Can you reproduce, word for word, the rows between the one holding "Given: Switch to the Running tab" and the one holding "click(1106, 62)", inclusive, with the pictures left out?

▸ **Exercise data**:
(begin)

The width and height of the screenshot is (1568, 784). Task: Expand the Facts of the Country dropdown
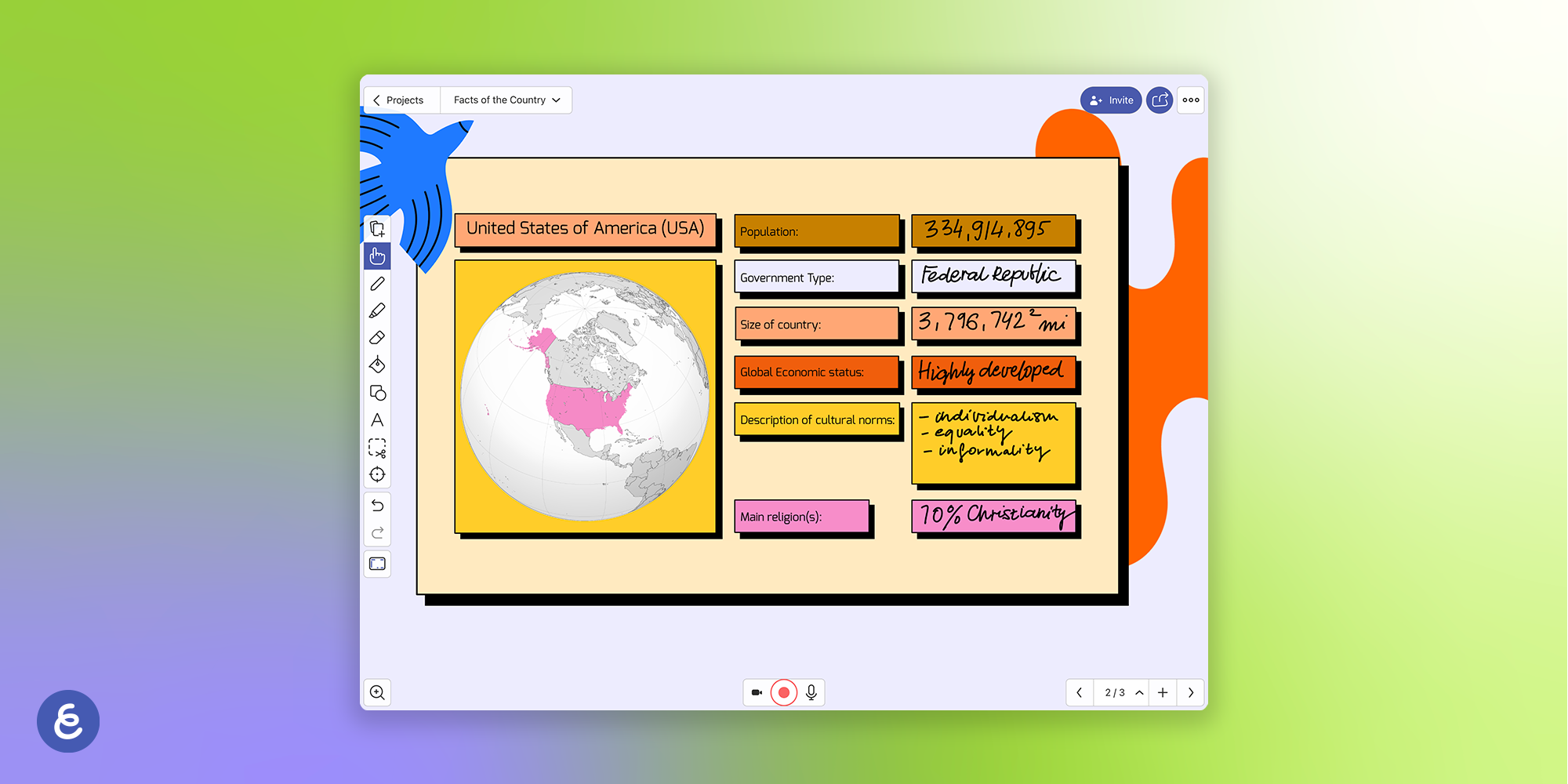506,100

(end)
(begin)

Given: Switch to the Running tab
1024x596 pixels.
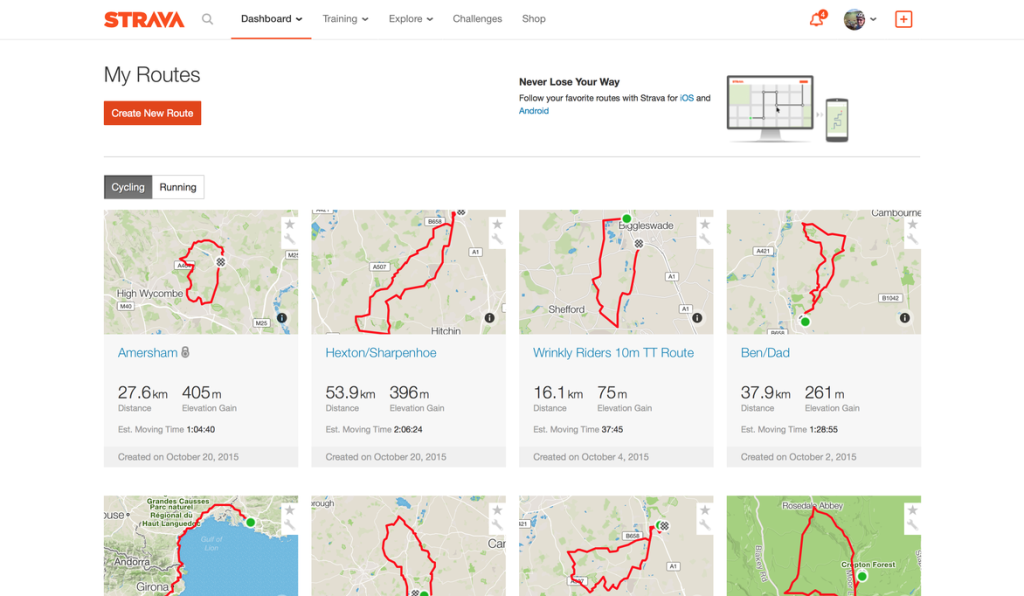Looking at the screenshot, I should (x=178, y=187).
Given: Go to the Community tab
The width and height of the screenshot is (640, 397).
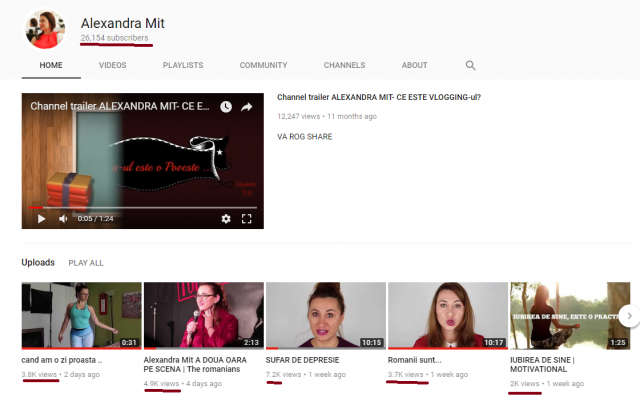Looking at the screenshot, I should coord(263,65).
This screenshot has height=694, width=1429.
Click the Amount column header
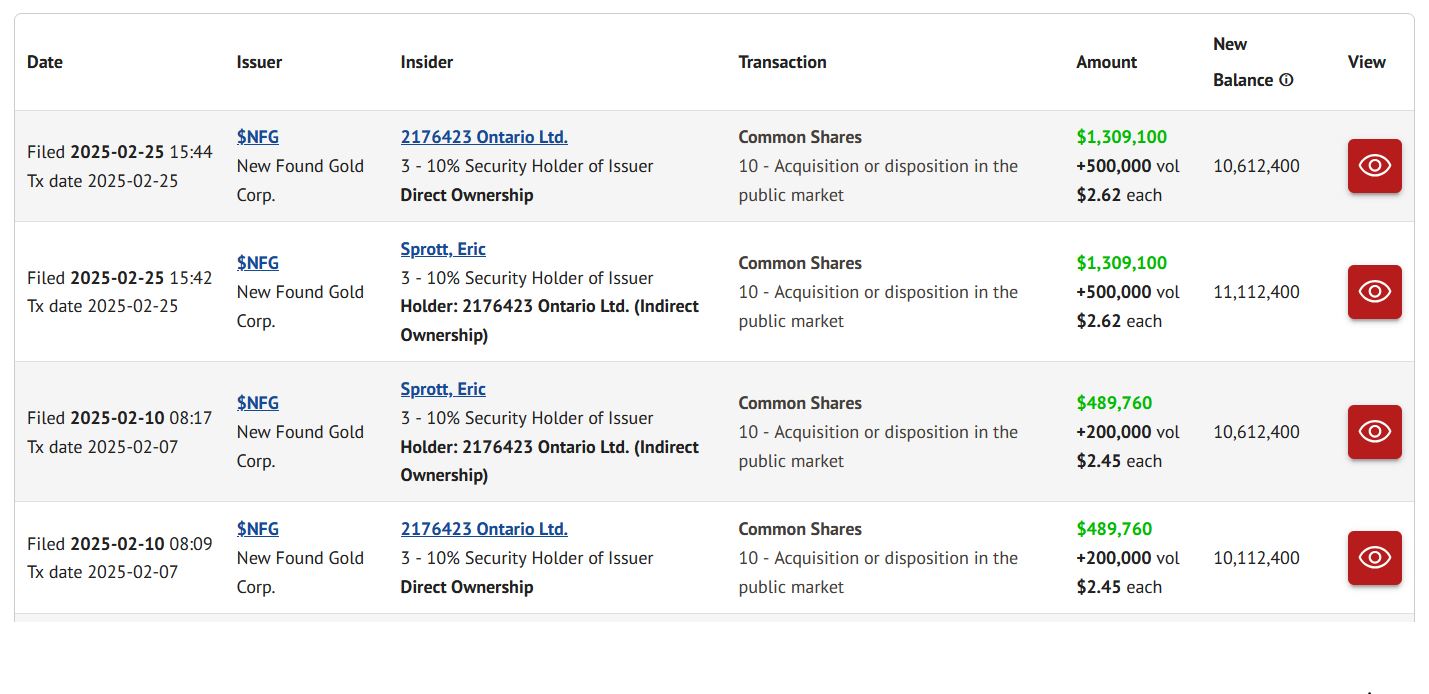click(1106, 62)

(end)

▸ **Task output**:
Given: Switch to the Running tab
1024x596 pixels.
Looking at the screenshot, I should (x=178, y=187).
Given: Go to the Community tab
The width and height of the screenshot is (640, 397).
Looking at the screenshot, I should coord(263,65).
This screenshot has height=694, width=1429.
Click the Amount column header
click(1106, 62)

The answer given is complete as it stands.